*** Opening of DATASET EXTRACT ***
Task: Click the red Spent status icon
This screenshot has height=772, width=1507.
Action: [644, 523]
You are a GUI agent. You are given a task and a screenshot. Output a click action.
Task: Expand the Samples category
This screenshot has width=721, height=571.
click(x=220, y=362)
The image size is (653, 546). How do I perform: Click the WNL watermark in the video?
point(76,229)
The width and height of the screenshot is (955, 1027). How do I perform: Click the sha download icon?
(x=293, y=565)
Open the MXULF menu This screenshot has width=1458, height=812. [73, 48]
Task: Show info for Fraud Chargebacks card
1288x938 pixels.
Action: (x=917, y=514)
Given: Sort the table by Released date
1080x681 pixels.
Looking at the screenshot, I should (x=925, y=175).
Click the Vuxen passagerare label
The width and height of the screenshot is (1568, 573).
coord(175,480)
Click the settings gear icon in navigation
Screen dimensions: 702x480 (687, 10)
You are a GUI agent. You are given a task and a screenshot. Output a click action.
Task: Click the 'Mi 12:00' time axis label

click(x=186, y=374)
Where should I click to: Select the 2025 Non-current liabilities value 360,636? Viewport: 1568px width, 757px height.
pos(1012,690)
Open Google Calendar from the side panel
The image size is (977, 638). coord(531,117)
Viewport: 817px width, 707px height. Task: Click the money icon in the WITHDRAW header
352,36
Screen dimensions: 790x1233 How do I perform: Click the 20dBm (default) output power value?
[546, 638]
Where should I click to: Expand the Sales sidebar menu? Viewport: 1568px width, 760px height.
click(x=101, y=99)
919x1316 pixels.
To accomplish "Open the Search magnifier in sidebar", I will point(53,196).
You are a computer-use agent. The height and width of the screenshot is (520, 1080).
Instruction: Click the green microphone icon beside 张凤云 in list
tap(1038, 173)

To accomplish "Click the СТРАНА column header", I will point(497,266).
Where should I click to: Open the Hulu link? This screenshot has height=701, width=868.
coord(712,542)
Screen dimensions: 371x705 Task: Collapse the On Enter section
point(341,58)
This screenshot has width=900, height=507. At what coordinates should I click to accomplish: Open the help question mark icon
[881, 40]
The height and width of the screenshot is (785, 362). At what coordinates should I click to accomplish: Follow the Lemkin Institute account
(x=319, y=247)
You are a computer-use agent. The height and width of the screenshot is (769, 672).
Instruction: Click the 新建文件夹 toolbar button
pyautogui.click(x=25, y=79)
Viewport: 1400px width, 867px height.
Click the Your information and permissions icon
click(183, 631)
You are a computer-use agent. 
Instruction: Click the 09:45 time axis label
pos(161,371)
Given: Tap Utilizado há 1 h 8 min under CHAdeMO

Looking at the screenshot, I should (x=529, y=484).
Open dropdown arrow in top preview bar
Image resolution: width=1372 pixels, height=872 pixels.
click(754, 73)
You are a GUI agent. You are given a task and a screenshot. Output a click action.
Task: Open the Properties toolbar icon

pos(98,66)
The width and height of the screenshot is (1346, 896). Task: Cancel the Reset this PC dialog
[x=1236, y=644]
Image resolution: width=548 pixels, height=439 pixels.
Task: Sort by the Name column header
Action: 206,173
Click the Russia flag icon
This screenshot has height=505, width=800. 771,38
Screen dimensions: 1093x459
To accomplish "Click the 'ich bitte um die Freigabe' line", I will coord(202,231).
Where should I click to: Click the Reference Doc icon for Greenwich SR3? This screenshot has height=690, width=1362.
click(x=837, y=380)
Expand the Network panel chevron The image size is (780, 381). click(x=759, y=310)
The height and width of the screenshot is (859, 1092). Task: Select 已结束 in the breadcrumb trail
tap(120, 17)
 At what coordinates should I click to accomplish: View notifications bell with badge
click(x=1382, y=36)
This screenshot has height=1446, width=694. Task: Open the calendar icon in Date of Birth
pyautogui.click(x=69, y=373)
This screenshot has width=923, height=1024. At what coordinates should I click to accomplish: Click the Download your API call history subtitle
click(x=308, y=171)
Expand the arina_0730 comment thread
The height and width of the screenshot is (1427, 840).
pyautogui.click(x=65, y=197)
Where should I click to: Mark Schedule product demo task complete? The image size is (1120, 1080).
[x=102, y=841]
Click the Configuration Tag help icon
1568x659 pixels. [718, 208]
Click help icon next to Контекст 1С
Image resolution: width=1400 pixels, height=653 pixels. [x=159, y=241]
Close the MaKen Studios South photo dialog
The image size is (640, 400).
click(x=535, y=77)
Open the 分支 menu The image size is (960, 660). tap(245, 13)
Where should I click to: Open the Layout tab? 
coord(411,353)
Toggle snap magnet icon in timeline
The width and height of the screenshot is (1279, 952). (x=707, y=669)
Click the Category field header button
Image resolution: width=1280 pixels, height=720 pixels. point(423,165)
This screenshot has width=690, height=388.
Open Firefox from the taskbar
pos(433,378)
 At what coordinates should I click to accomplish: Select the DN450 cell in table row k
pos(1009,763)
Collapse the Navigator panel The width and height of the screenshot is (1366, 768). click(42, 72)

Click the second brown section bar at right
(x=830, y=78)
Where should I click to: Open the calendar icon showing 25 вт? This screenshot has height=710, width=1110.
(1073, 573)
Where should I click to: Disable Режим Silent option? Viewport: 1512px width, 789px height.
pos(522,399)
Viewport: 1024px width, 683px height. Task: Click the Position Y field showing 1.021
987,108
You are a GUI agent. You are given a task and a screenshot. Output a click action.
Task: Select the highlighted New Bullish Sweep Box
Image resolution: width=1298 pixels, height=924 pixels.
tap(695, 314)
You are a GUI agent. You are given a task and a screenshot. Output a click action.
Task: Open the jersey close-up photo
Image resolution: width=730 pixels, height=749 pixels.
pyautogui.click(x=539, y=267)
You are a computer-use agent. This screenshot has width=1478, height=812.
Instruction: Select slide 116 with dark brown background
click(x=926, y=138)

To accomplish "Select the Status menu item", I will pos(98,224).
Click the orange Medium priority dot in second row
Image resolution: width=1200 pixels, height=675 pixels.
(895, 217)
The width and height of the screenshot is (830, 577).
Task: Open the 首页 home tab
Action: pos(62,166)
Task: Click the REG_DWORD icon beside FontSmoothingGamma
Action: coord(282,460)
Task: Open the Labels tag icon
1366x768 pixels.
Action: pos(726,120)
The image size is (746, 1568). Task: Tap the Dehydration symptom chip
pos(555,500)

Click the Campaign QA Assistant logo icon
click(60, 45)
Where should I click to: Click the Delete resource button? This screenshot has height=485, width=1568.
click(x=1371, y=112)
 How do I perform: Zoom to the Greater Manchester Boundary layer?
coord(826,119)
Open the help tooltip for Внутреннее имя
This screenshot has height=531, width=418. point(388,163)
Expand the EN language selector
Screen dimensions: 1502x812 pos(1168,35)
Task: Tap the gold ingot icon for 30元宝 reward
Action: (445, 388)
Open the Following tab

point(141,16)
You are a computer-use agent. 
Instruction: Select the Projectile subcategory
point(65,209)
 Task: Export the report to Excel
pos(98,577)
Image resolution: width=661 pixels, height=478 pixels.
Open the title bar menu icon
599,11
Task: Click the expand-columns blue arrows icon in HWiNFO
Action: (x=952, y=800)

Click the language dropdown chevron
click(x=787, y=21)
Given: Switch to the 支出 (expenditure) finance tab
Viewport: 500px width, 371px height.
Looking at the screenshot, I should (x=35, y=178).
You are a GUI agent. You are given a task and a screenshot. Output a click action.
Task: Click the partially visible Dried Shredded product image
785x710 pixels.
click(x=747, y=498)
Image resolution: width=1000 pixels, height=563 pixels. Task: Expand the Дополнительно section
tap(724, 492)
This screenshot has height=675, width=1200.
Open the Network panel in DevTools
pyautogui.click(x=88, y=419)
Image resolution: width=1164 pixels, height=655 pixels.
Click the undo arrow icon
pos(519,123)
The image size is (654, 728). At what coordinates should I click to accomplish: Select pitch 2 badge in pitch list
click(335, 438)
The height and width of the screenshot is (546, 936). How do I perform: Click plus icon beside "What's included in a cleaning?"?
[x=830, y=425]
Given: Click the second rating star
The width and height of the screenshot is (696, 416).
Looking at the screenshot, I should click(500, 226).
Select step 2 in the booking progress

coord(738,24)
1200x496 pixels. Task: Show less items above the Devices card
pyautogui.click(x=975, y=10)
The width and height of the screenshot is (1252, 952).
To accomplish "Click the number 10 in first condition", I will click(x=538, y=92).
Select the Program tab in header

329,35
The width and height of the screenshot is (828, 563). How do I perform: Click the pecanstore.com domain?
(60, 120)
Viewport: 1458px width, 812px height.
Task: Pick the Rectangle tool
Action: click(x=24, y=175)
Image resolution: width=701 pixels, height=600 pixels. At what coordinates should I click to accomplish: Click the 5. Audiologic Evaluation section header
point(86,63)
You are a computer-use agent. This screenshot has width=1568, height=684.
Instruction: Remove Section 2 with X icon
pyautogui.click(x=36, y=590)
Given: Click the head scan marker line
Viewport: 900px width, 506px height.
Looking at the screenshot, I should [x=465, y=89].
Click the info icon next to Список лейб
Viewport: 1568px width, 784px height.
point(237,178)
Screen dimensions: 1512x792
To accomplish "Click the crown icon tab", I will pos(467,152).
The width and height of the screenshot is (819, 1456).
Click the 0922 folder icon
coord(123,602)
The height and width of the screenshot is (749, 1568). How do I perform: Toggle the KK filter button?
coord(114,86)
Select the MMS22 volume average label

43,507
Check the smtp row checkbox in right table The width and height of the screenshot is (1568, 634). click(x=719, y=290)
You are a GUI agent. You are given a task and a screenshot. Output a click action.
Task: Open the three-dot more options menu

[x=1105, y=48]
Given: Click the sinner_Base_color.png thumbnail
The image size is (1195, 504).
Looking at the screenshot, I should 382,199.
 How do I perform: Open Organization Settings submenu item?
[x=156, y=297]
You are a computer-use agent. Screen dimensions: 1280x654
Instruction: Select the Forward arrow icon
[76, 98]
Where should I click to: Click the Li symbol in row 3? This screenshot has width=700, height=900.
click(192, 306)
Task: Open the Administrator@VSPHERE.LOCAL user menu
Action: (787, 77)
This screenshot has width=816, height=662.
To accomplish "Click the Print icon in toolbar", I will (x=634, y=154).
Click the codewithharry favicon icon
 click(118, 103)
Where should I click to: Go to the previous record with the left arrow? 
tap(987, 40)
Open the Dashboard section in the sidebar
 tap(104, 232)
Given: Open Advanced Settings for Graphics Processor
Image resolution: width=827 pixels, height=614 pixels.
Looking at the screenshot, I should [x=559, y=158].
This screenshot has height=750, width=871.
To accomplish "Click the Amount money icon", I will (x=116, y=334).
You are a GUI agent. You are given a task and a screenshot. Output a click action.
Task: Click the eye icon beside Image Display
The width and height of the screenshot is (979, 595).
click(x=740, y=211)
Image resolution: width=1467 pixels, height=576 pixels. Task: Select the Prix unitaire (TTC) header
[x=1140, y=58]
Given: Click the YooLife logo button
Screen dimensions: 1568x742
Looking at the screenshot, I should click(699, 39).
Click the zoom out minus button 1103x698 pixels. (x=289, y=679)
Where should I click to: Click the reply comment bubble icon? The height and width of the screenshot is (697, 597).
*** Close of DATASET EXTRACT ***
(BRIEF): If a line holds the string "comment", it counts; please state how many such lines there are in the data, with nothing more.

(FINISHED EXERCISE): 2